(TEXTO PROPORCIONADO):
▬▬▬▬▬▬
# Frecuencia de mayor alcance a igual potencia?



## egimeno (Abr 6, 2010)

Buenos días. Tengo una duda que siempre me ha asaltado.
Si tuvierais que construir un sistema para conectar dos estaciones e intercambiar datos a la mayor distancia manteniendo la fiabilidad, y pudierais elegir la frecuencia de trabajo, cual sería esa frecuencia para mayor alcance?
Estoy montando un sistema de FPV (vuelo de radiocontrol guiado por cámara en el avion) y quiero obtener la máxima distancia. 
Por mis nociones de telecomunicaciones, creo que las frecuencias más bajas sufren menos atenuaciones, pero más interferencias. Quiero encontrar la frecuencia que esté en el punto medio de alcance/calidad.
Normalmente en España para RadioControl se usa 35/40MHz, pero algunos sistemas nuevos de FPV trabajan en 900 MHz. Esta frecuencia no necesitaría mucha potencia para alcanzar lo mismo que en 35MHz?

Necesito una frecuencia que garantice el máximo alcance PERO sin contar con la propagación atmosférica, pues como sabemos esta es variable, y yo necesito que el alcance sea más o menos garantizable a cualquier hora. Es decir, necesito el mayor alcance en línea de vista. Luego me aseguraré de poner en rx y tx la antena correspondiente a la altura necesaria y usar directivas si es necesario.

Muchas gracias por adelantado.
Saludos.
Eduardo


----------



## tecnogirl (Abr 6, 2010)

La linea de vista esta restringida por el perfil terrestre y/o los accidentes geograficos y son insalvables. Pero creo entender que es para guiar un avioncito ?
Saludos


----------



## Chico3001 (Abr 6, 2010)
▬▬▬▬▬▬
(ENTRADAS):
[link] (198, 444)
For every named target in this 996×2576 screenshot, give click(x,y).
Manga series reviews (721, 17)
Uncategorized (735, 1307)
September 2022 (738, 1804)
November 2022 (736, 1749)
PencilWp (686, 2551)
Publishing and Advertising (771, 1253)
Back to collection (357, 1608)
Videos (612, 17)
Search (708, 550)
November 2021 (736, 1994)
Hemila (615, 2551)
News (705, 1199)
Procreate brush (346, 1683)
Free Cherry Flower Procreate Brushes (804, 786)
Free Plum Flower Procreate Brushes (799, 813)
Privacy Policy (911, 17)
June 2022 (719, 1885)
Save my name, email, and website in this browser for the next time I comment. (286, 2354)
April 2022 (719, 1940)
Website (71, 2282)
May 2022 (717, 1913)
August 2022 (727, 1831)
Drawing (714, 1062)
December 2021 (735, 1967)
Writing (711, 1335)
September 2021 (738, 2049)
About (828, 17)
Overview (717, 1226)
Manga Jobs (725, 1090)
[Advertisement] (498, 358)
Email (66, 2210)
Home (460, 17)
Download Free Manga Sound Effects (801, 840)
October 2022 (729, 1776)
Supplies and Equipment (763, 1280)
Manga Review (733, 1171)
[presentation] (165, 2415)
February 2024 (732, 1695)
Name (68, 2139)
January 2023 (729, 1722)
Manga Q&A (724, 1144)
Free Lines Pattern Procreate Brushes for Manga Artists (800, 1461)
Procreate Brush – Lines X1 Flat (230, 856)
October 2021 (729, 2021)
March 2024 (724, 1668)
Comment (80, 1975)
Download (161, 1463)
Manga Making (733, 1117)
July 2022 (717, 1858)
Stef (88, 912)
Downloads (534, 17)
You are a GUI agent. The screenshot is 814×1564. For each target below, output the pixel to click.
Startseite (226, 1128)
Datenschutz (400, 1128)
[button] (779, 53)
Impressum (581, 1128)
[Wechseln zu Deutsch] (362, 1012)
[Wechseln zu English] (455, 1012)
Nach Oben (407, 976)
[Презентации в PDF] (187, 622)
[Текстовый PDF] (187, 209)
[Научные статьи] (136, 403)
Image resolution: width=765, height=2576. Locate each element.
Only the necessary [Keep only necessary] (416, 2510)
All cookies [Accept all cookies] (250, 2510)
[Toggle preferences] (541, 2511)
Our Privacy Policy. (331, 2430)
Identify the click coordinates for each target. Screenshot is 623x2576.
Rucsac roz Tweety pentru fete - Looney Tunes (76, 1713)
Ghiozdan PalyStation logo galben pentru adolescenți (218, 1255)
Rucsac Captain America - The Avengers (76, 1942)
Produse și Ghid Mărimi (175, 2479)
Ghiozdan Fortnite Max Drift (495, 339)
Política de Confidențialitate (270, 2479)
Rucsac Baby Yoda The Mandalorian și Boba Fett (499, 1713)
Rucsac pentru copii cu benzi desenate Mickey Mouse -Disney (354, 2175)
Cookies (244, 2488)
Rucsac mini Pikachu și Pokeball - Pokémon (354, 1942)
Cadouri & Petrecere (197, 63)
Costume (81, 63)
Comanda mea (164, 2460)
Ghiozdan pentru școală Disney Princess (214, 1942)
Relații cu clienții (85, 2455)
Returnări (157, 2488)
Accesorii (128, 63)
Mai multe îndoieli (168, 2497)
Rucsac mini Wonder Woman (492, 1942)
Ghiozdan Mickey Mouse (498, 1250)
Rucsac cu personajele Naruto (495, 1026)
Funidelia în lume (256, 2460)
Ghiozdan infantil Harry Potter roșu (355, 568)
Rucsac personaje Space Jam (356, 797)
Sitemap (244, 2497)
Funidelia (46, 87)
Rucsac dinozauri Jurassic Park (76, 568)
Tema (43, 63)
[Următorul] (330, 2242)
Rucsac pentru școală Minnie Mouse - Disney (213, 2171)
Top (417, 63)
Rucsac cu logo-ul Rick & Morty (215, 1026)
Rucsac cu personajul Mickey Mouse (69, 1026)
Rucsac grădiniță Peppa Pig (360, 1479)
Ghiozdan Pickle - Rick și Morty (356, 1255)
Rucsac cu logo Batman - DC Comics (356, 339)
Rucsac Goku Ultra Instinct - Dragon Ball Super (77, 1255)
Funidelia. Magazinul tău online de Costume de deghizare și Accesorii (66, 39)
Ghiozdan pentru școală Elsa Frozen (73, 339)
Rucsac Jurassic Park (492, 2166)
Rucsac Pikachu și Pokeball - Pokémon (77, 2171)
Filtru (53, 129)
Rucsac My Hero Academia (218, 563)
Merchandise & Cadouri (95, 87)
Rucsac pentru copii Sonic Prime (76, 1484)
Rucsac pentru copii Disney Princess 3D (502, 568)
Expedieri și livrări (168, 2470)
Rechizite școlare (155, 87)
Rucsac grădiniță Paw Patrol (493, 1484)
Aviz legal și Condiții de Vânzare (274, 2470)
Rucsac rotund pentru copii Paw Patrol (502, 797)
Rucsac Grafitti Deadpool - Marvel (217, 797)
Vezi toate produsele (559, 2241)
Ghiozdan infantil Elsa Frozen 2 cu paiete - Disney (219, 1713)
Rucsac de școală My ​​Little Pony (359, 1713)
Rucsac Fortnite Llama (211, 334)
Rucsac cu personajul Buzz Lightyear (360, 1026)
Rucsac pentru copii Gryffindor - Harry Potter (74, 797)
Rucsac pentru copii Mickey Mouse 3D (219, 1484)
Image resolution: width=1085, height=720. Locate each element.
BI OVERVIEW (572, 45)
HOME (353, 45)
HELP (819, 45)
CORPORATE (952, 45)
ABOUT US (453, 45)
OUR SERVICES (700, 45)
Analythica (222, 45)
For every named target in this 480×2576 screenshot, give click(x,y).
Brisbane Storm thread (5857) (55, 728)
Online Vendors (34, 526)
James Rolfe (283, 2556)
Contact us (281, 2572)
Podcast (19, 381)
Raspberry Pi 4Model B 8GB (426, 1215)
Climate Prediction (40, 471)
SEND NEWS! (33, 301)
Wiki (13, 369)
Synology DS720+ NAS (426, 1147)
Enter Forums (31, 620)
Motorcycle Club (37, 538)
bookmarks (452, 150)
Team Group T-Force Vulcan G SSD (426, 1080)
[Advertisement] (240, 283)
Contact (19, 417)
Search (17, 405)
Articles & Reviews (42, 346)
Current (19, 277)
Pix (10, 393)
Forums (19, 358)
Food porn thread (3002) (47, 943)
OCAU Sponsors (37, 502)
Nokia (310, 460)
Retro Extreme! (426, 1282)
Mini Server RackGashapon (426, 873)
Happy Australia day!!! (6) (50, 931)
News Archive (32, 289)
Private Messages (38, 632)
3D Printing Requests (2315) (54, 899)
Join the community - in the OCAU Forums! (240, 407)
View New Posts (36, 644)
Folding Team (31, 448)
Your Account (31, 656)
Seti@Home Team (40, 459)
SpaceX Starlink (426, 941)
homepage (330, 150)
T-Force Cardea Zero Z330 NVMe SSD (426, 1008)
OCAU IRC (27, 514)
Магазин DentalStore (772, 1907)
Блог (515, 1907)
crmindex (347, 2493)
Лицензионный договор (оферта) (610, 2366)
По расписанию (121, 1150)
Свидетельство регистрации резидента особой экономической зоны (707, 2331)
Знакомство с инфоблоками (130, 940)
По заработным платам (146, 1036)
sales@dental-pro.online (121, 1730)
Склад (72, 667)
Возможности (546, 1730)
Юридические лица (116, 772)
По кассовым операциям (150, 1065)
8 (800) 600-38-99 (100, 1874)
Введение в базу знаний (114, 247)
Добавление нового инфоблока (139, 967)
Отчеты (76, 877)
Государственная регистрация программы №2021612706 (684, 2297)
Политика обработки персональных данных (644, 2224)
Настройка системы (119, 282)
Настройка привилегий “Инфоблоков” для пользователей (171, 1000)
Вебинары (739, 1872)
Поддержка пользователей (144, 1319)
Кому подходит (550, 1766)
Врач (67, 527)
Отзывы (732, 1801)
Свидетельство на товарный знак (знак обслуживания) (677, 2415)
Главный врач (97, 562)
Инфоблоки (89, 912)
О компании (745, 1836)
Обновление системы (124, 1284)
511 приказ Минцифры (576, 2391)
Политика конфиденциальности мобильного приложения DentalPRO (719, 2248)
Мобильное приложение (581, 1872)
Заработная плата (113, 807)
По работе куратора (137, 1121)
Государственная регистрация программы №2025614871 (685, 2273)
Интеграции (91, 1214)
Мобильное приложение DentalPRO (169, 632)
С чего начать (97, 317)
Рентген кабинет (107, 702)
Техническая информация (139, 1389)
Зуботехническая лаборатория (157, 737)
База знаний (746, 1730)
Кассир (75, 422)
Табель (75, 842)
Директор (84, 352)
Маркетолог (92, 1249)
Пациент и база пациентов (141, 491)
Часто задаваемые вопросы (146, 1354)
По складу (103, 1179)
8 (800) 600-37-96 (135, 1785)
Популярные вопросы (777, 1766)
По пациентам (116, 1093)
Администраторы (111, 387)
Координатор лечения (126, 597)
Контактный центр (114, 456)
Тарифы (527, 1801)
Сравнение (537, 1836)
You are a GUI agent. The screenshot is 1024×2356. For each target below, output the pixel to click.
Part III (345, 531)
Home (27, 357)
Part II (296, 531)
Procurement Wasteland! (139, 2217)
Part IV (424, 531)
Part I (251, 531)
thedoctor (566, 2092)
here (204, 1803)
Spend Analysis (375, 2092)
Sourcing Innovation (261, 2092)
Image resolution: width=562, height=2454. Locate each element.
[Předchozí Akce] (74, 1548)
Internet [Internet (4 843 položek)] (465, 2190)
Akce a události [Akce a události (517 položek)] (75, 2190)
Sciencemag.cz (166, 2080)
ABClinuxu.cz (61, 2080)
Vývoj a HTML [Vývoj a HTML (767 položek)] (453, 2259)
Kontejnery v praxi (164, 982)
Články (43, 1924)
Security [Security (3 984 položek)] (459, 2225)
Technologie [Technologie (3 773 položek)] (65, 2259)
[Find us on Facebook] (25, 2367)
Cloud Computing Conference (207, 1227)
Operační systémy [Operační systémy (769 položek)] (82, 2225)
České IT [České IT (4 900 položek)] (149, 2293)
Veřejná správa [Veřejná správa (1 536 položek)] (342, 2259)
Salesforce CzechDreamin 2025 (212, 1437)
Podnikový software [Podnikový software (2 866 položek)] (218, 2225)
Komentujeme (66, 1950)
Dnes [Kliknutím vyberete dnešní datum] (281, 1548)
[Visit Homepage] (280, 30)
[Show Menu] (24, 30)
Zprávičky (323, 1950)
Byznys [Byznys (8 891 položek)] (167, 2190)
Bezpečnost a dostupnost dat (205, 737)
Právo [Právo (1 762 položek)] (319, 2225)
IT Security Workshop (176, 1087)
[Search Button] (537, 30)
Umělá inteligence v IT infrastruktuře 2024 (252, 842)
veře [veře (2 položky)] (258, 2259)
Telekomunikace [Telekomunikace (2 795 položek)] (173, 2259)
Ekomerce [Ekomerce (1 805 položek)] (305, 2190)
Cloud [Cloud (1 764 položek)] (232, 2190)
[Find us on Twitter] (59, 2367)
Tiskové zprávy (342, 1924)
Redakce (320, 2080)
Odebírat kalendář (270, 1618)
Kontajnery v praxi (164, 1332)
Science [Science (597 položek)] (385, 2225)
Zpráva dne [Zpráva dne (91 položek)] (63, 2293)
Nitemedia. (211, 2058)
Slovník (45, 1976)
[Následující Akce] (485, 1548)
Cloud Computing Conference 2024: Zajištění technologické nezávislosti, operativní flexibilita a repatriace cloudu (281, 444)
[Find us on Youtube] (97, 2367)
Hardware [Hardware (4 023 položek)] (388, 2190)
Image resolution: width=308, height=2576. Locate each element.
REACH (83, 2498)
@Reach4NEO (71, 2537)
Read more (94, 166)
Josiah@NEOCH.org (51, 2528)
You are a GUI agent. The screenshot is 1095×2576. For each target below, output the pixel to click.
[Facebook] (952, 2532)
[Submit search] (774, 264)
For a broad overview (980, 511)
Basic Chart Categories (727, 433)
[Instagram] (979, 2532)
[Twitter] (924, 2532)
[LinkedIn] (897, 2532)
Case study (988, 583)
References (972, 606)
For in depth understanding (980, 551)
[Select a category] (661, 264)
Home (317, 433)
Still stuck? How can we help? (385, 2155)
▬▬▬▬▬▬
(PROBLEMAS):
[1] En el hilo sobre la frecuencia de mayor alcance, explica en una a tres oraciones por qué Eduardo pide no contar con la propagación atmosférica.
[2] Prolonga el hilo sobre la frecuencia de mayor alcance a partir del punto en que termina.
Las entradas no son necesarias para resolver estas tareas.

(RESPUESTAS):
[1] Porque la propagación atmosférica es variable, y él necesita que el alcance sea más o menos garantizable a cualquier hora. Por eso busca el mayor alcance en línea de vista.

[2]
Esa es una pregunta que tambien me interesaria conocer.... hasta donde tengo entendido depende de muchos factores, como el tipo de transmisiones en las mismas frecuencias, el ancho de banda usado y el tipo de modulacion....

Posiblemente alguien mas nos pueda sacar de la duda...


----------



## alexus (Abr 6, 2010)

egimeno, definime lo que vos llamas distancia... en medida-


----------



## egimeno (Abr 6, 2010)

Efectivamente hablamos de un pequeño avion de radiocontrol. Normalmente se usa en España la banda de 35MHz pero hay alternativas (72MHz, 900 MHz, 2.4GHz) y me gustaría saber a igualdad de potencias, cual alcanzará más.
Cuando digo distancias, Alexus, me refiero a que normalmente una emisora está preparada para pilotar a la distancia hasta la que dejas de ver con claridad tu avión a simple vista, entre 1 y 1.5Km, pero como yo pilotaré según la imagen recibidida por una cámara en el avión, esa distancia me gustaría que aumentara todo lo posible.


----------



## tecnogirl (Abr 6, 2010)

72Mhz es VHF y despues de 900 MHz es UHF.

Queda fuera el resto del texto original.